Tips For Managing Food Allergies & Intollerances
Whether you have been diagnosed with an intolerance or allergy, or you’re dealing with food intolerance in babies and children, it can be very overwhelming and stressful to get a diagnosis of a food intolerance or allergy, particularly if it is a common food such as wheat or dairy. Thankfully due to the magic of the internet there is more help than ever for people trying to manage their diet around food intolerances.
- Join a support group. There are plenty of Facebook groups and online forums dedicated to specific food intolerances, and often the people in these groups have done plenty of research so will be able to share resources and recipes with you.

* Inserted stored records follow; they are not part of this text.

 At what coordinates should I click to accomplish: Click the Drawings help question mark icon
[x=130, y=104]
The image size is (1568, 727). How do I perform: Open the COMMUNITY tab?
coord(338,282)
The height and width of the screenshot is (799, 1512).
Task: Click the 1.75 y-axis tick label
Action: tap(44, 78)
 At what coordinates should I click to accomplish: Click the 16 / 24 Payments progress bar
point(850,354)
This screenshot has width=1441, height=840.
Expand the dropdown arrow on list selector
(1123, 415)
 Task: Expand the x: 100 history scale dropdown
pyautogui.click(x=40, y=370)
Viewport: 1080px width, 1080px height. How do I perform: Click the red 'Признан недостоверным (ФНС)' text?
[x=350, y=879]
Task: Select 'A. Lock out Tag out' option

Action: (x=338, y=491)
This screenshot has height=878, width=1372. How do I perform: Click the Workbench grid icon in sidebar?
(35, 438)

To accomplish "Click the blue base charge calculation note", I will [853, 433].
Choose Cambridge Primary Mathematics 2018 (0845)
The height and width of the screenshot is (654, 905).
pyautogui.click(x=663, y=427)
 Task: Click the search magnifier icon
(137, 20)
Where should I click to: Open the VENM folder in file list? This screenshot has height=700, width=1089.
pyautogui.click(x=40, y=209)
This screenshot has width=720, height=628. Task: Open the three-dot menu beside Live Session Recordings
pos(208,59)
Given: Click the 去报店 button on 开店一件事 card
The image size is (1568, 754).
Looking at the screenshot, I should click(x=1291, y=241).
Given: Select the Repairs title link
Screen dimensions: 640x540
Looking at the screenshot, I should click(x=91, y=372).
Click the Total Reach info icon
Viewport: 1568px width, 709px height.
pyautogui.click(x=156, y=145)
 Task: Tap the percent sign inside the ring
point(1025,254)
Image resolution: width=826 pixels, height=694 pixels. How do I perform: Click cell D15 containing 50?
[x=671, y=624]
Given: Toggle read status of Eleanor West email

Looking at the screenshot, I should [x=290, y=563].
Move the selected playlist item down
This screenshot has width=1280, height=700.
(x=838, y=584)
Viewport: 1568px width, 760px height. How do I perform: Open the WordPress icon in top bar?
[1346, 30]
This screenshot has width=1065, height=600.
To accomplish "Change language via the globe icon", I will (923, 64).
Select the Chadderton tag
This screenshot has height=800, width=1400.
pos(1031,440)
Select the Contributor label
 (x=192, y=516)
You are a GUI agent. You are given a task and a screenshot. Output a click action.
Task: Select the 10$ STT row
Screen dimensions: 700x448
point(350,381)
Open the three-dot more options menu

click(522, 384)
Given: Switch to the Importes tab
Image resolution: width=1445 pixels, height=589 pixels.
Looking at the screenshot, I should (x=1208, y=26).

- Research food substitutions. Instead of giving your favourite recipes the flick, try substituting ingredients you can’t have for foods which will create a similar effect. For example, eggs, which are commonly used to bind dishes can be replaced with a little corn meal or extra kneading; cheese can be replaced with ‘vegan cheese’ which is often made with cashews and nutritional yeast; cow’s milk can be replaced with oat, nut or seed milks and wheat flour can be replaced with several gluten free flour options. Keep your pantry stocked with these and that way you won’t be disappointed if you get a whim for cooking a particular dish.
- Plan your meals in advance. Meal planning and prepping can make life easier for everyone, but especially so for those dealing with food intolerances. Create a list of meals that you can have and rotate through these. Try a new recipe each week and eventually you will have a big repertoire of recipes that you are familiar with.
- Call ahead. If you’re going out to eat, call ahead and advise of any food intolerances so that the kitchen can have options prepared. It can be a good idea to ask if they’re okay for you to bring your own gluten free bread or milk alternative.
- Educate your friends and family. Share this article and other information with friends and family who might be struggling to understand, and discuss with them what foods you can and can’t handle and how much you can tolerate, if any. Most people will be happy to accommodate your requirements as long as they understand.